Response by Professor Sir Howard Newby
Chancellor, Vice Chancellor, Mr Mayor, graduates, ladies and gentlemen. First of all, it is an enormous honour which the Senate of the University has conferred upon me, especially of course from this University where as you have heard I have spent so many happy years. I do thank the Senate and I thank all of you for sharing your happiness with me. I listened with great interest to the words of the Public Orator and I would simply ask my friend and former colleague, Peter Frank, to introduce me to the person he spoke about – he really did sound very interesting, but not someone I can altogether recognise !
As you have heard I spent 21 years in this University and in that respect it has fashioned my life; and I am sure for many of those graduating today, it will fashion your lives as well – in ways you cannot possibly predict today. I actually came to this University to read Sociology intending to be a probation officer and look what happened to me !
It has been responsible, as I said at my leaving party twelve years ago, almost for my entire intellectual biography. So I owe this institution far more possibly than any other institution that I have been involved in throughout my life and it therefore does hold a very dear place in my heart.
Its a University which has consistently over the years upheld the highest academic standards. It has placed a premium on excellence in everything that it does, in its research and of course in its teaching. I have been delighted to observe that in recent years that excellence has been recognised and indeed celebrated, not only locally here in the county of Essex but also nationally and even internationally. I know that there are other people in the audience who have contributed over the years far more than I have to that developing reputation. It has been an absolute delight to see this university consolidating its position as a leading university not just in the UK but also in Europe.

> [PROBLEMS TO WORK ON]:
A - Answer these questions about the speech:
(i) How many years did the speaker spend at this University?
(ii) What did he intend to become when he came to read Sociology?
(iii) In which county is the University, according to the speech?
B - Write the next part of Sir Howard Newby's speech, starting after its last sentence.
The entries after this speech are separate material.

> [INFORMATION GIVEN]:
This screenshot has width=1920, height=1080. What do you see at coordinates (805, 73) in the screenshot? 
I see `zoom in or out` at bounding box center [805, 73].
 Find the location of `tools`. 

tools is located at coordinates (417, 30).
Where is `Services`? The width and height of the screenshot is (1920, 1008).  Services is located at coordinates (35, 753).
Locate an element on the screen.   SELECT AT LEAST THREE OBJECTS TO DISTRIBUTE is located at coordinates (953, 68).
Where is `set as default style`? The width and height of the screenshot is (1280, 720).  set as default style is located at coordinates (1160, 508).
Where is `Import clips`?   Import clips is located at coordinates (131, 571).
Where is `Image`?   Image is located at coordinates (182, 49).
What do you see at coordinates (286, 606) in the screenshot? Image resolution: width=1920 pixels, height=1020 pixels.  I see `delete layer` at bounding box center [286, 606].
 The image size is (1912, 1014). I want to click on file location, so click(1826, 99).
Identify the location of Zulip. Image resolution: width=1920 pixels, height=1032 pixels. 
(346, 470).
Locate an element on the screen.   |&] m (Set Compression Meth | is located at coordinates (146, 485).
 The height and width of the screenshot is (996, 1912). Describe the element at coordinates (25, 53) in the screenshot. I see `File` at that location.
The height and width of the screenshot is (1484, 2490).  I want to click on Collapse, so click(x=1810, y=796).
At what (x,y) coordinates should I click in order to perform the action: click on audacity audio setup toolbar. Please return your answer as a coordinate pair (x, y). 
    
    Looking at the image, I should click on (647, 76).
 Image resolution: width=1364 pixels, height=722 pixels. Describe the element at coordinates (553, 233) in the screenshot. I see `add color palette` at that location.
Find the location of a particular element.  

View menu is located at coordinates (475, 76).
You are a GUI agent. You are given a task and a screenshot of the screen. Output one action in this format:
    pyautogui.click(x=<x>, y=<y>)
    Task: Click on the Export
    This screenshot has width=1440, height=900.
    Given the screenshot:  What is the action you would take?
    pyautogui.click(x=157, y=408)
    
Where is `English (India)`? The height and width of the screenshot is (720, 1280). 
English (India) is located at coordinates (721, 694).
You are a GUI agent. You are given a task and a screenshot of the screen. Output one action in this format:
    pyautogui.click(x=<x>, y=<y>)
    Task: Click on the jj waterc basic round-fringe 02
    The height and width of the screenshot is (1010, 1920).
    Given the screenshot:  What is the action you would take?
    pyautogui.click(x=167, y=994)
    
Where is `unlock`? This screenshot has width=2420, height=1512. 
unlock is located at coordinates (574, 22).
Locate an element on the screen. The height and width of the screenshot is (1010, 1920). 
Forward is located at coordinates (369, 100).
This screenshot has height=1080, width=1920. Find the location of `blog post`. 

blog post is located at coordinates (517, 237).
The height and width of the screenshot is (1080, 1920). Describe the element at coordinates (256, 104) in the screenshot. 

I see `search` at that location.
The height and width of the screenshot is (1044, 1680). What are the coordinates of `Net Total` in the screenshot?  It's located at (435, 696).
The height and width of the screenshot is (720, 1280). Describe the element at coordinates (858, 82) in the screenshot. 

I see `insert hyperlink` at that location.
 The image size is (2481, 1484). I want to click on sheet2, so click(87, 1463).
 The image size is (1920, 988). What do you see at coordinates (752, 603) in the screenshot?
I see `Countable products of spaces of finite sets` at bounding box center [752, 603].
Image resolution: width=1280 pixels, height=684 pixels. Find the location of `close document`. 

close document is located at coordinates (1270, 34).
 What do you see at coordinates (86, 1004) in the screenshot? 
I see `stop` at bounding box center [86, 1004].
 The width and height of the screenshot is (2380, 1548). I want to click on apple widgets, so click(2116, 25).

> [ANSWERS BY TASK]:
A -
(i) 21 years
(ii) A probation officer
(iii) Essex

B -
I do feel a bit of a fraud. I mean I already have two degrees from this institution, it seems a bit greedy to have three. Its not only that I now have a third, its one of course for which I have done no work. I am actually the only graduate here today who has actually done no work for my degree – at least I think I am ! I won’t question the real graduates too closely about this.
I read recently a newspaper article on the subject of honorary degrees which said that they were as ancient as the universities themselves and that they arose out of, and I quote here, “granting dispensations from academic requirements.” I suspect that money was involved in this somewhere along the line and no doubt our Chancellor will be able to comment on that on any other occasion. But I do wonder in this day and age, and here I am addressing my former colleagues on the university staff here, how long this granting of dispensations can really last under the new quality assurance regime. I simply observe that there are no benchmark standards for honorary graduates, there are no reporting formats and I am sure that the QAA will be after us all soon. So this may well be the very last honorary graduate that the University of Essex has, which will, I suppose, give me some degree of immortality.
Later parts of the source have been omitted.